Federal Circuit Confirms that AAPA May Not Form the Basis of a Ground in an IPR
In the underlying proceedings, one of Petitioner’s grounds relied on the combination of a U.S. patent publication and AAPA acknowledging that most of the limitations of the challenged claims were known. Slip at 3. In particular, the challenged patent described a prior art method of remedying a known problem. Slip at 3-4. The patent owner conceded that the proposed combination teaches each element of the challenged claims. Slip at 7. Patent owner also acknowledged that “general knowledge and non-Section 311(b) art [e.g., AAPA] may have a role to play in IPR proceedings,” but argued that it cannot form “the basis” of a ground. Slip at 9. The USPTO, as intervener, requested remand so that the Board could apply the Director’s Guidance. Slip at 9.

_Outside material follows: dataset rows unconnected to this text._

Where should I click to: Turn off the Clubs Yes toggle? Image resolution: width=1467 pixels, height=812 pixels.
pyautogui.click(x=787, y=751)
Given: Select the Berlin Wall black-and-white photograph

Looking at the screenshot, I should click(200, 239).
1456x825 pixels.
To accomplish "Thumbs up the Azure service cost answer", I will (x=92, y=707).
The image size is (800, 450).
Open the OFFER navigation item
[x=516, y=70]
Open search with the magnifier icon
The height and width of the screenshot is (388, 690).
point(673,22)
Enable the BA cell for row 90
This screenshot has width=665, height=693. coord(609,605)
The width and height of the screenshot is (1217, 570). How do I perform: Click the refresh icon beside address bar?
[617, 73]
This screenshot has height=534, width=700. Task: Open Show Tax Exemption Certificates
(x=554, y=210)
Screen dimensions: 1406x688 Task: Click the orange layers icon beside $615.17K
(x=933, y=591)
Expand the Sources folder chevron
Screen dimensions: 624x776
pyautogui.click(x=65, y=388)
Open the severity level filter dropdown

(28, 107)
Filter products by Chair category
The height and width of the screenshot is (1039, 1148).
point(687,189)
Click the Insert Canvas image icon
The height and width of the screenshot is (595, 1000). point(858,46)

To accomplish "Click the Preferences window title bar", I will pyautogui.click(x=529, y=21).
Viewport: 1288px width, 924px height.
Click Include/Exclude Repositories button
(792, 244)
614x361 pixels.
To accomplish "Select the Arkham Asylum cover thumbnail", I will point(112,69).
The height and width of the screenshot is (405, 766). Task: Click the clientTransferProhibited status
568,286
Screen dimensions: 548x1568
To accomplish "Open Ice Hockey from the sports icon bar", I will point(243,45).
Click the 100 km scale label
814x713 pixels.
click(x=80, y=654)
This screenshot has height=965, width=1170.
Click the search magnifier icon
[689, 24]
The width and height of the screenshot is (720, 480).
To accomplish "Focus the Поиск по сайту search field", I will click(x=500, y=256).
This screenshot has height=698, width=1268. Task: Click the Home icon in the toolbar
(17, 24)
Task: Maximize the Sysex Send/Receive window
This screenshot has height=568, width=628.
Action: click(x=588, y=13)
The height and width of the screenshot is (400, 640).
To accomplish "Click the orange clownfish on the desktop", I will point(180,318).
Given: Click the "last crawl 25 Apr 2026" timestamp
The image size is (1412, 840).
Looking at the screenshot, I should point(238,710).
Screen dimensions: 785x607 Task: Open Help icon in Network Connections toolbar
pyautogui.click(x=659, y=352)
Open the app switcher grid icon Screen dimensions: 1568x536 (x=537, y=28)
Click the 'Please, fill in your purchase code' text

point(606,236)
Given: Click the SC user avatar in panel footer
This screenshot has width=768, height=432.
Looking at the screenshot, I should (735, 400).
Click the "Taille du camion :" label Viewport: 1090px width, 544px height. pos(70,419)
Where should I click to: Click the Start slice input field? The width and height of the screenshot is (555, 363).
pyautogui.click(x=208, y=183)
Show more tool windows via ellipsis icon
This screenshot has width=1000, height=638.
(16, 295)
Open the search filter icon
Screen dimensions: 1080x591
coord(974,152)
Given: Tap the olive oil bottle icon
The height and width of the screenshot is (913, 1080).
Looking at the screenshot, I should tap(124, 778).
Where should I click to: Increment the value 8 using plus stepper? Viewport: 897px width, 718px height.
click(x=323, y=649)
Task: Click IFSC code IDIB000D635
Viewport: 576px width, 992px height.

The Federal Circuit noted that the language of § 311(b) is identical to that in the ex parte reexamination statute, 35 U.S.C. § 301(a). Further, the language in § 301(a) has been interpreted to exclude patents which themselves are not prior art. Slip at 11. Thus, the preclusion of AAPA in ex parte reexaminations applies equally to inter partes review. The Federal Circuit held that while AAPA may be considered in an inter partes review, it may not form the basis of a ground of review. Slip at 13. The Federal Circuit remanded the case to the Board to address the issue of whether the AAPA formed the basis of the ground. Slip at 16.
The best practice since the Guidance issued in 2020 was to avoid the use of AAPA as the basis of a ground in a petition for inter partes review. This decision confirms that strategy and thus should not significantly impact the preparation of new petitions. However, this decision provides another basis for patent owners to challenge petitions relying on AAPA, including petitions filed before the Guidance, many of which are still subject to rehearing, director review, or appeal.